All of a sudden, Daniel’s fists become a way to express himself. He uses them to destroy school property. He uses them to take his aggression out on his brother. And he uses them to punch a glass door so hard that it renders his entire wrestling career over. By the end of the day, Daniel is kicked off the team and expelled from school
Do it again. Look beyond it. With the deepest sorrow, Daniel knows he has to face and accept this new life that’s been dealt to him. When the pain over his losses is so acute that you have to say that. When he has lost everything for which he holds dear. When he has lost everything that he has fought so hard to attain.
THINK OF THE CHILDREN, an adult coming-of-age debut that’s complete at 97,000 words, is a critical dissection of a child’s indomitable spirit and fire against all odds, a story of hardship and hard-won triumph, and a tale about how school bullying can irrevocably alter one’s entire being. The book captures, without flinching, those moments in the day of a life forever altered by the actions we do and do not take; and the story of a person turned away from his natural path, turned to a new way of being. It will appeal to fans of Tobias Wolff’s This Boy’s Life and, more recently, Jean Kwok’s Girl in Translation, as well as the character ‘Mick’ from The Heart is a Lonely Hunter.

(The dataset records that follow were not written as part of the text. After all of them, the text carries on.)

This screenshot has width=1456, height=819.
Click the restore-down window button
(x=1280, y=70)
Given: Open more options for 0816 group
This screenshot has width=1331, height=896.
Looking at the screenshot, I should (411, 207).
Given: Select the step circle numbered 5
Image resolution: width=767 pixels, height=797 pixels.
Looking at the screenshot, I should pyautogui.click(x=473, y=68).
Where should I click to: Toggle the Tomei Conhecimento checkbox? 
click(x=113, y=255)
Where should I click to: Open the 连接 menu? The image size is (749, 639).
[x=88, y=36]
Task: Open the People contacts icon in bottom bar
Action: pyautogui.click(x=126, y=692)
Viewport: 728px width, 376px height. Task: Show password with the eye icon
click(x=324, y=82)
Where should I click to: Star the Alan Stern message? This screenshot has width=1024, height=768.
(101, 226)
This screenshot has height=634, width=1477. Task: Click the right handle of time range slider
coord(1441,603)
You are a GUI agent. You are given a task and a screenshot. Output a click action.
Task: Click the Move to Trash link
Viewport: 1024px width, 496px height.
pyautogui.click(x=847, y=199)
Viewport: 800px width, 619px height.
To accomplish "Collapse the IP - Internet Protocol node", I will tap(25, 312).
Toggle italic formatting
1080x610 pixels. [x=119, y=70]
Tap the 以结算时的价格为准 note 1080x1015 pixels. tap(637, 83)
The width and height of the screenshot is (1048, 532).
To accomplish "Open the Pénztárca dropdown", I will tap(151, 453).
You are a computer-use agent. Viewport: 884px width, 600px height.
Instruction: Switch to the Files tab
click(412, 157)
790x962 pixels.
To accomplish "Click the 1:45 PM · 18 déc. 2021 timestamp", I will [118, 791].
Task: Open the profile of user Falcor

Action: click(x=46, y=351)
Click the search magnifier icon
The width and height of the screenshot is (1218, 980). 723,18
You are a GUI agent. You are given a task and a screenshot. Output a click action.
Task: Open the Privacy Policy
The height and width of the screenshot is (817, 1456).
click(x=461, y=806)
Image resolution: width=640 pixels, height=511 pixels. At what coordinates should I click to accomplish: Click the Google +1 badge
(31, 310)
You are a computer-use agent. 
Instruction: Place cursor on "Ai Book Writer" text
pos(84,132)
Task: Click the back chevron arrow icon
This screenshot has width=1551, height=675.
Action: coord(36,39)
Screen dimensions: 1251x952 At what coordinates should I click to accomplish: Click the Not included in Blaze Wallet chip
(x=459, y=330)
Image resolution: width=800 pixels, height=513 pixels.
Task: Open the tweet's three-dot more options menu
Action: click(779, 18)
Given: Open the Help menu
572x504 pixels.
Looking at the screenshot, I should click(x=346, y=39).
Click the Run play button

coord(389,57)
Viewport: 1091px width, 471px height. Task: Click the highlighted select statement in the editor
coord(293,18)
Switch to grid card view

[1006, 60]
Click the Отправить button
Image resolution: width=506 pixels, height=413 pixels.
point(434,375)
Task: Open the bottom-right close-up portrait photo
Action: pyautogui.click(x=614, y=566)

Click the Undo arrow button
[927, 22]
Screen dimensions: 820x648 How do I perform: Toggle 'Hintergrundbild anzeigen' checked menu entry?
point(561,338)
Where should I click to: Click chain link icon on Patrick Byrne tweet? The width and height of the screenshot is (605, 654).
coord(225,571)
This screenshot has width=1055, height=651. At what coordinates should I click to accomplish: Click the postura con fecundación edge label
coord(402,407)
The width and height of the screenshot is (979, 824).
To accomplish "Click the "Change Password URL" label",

I received my MFA from Columbia and for three years I was the assistant to the editor of Prize Stories: The O. Henry Awards. Twice I was a writing fellow at the writer’s colony, Artcroft.
Thank you for taking the time to consider my work, and look forward to hearing from you.

Sincerely,

Augustine Reyes Chan

JeffO said...

My initial reactions, without reading everyone else's comments:

First, and I hate myself for saying this, but I'm not picking up adult vibe from the query. I understand that having a 12-year-old protagonist doesn't make this a kids' book, but it really doesn't feel like an adult book, either.

Second, there's a curious part of the query where you tell us that Daniel has everything going for him, after telling us how hard life is for him. It's a little at odds. I think you've got a good story in here, and you write well, but the query lacks...urgency, I think. It needs a little more 'pop' to it, in my opinion. It feels a little too remote.

Thanks for sharing, and best of luck!